Your instructions.
Return all of the data exactly, omitting any images.

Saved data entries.
# # # # # # #
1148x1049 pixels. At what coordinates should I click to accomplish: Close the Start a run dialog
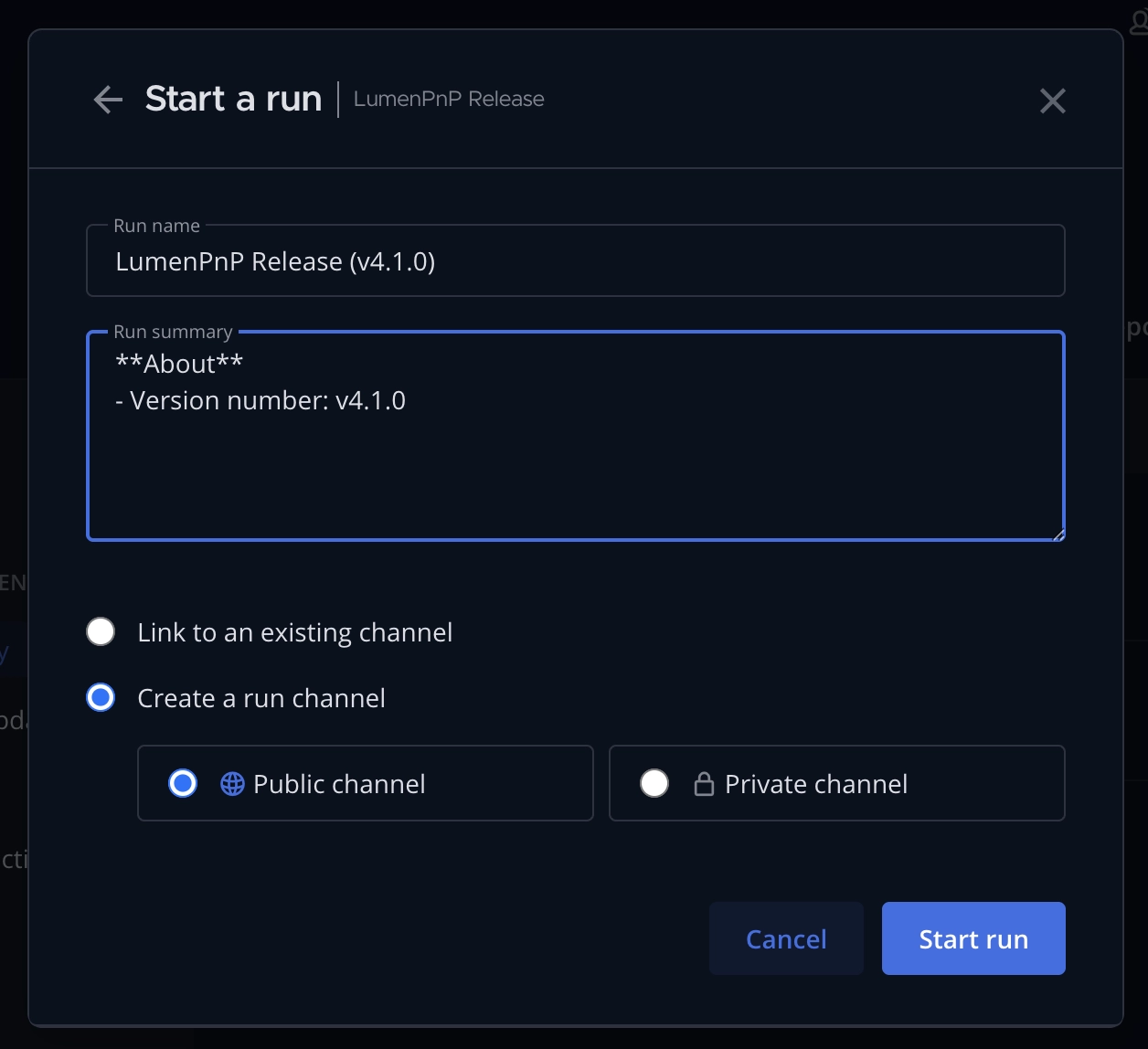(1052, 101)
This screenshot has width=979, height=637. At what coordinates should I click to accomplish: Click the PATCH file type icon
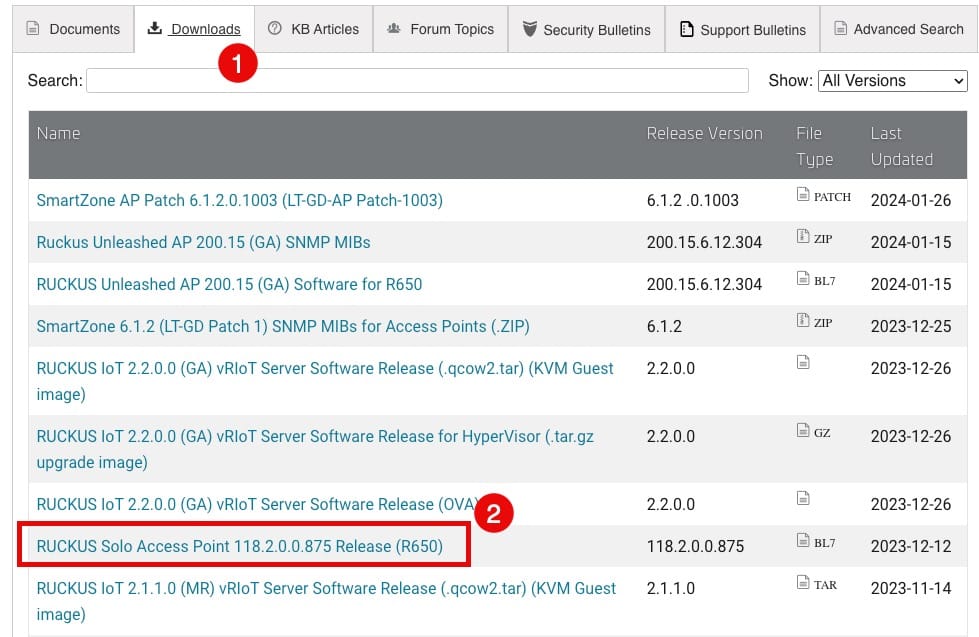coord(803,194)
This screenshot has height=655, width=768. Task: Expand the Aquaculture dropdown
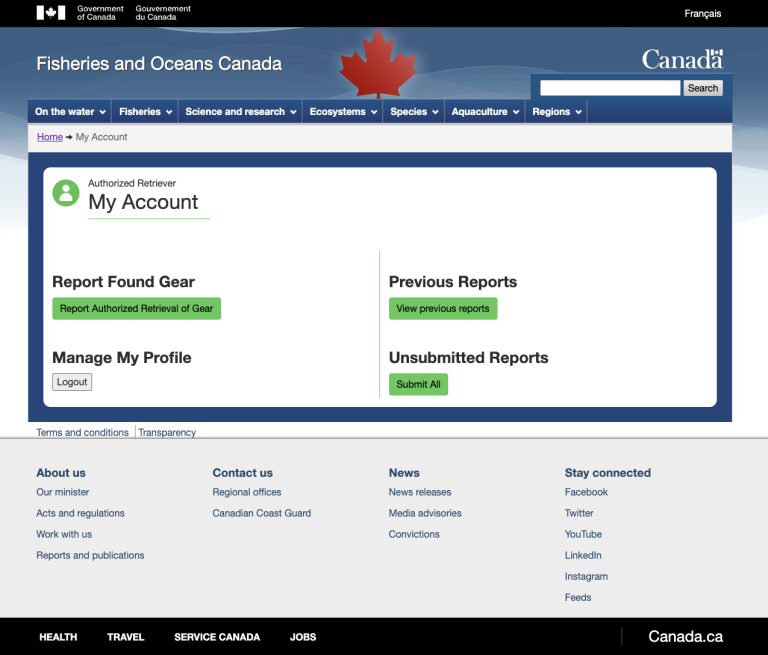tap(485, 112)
# # # # # # #
Result of this exercise.
1148x1049 pixels. At what coordinates should I click to accomplish: Close the Start a run dialog
(1052, 101)
This screenshot has width=979, height=637. At what coordinates should I click to accomplish: Click the PATCH file type icon
coord(803,194)
This screenshot has height=655, width=768. Task: Expand the Aquaculture dropdown
tap(485, 112)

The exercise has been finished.